Job =>
Lay out every line of the records below as a Markdown table with the columns Number and Entry, skipping blank lines. Leave the pictures out of the table.

# Data for this task start

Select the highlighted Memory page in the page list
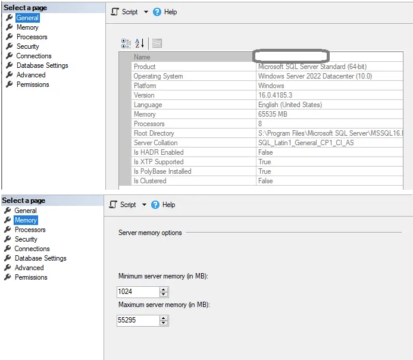Image resolution: width=413 pixels, height=360 pixels. (x=26, y=220)
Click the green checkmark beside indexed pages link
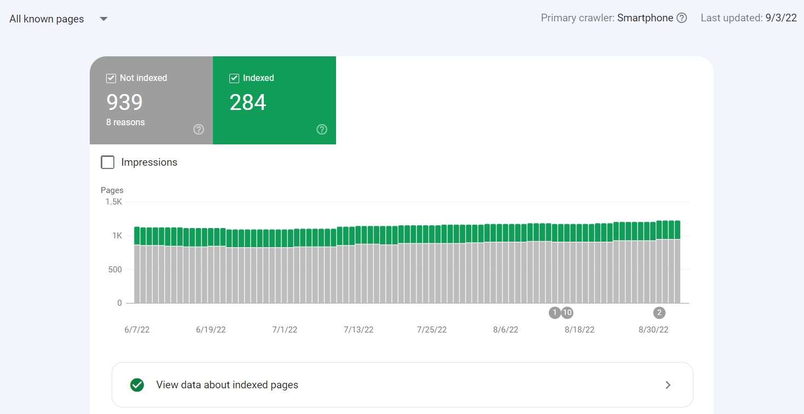 [x=137, y=384]
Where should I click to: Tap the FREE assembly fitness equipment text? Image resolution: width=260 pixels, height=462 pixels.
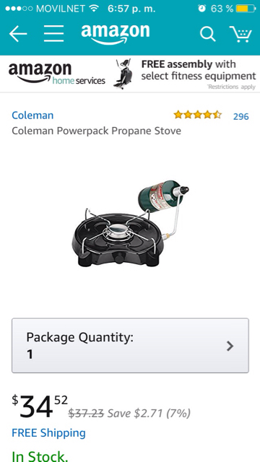pyautogui.click(x=198, y=70)
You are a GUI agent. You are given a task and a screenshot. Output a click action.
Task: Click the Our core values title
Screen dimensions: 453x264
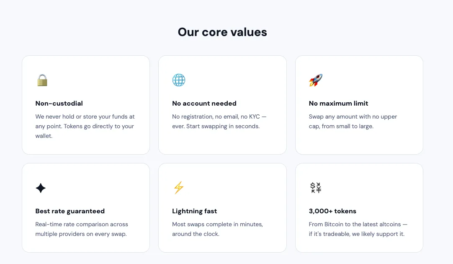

# Data for this task end

Finished answer =>
| Number | Entry |
|---|---|
| 1 | Select the highlighted Memory page in the page list |
| 2 | Image resolution: width=413 pixels, height=360 pixels. (x=26, y=220) |
| 3 | Click the green checkmark beside indexed pages link |
| 4 |  [x=137, y=384] |
| 5 | Where should I click to: Tap the FREE assembly fitness equipment text? Image resolution: width=260 pixels, height=462 pixels. |
| 6 | pyautogui.click(x=198, y=70) |
| 7 | You are a GUI agent. You are given a task and a screenshot. Output a click action. |
| 8 | Task: Click the Our core values title |
| 9 | Screen dimensions: 453x264 |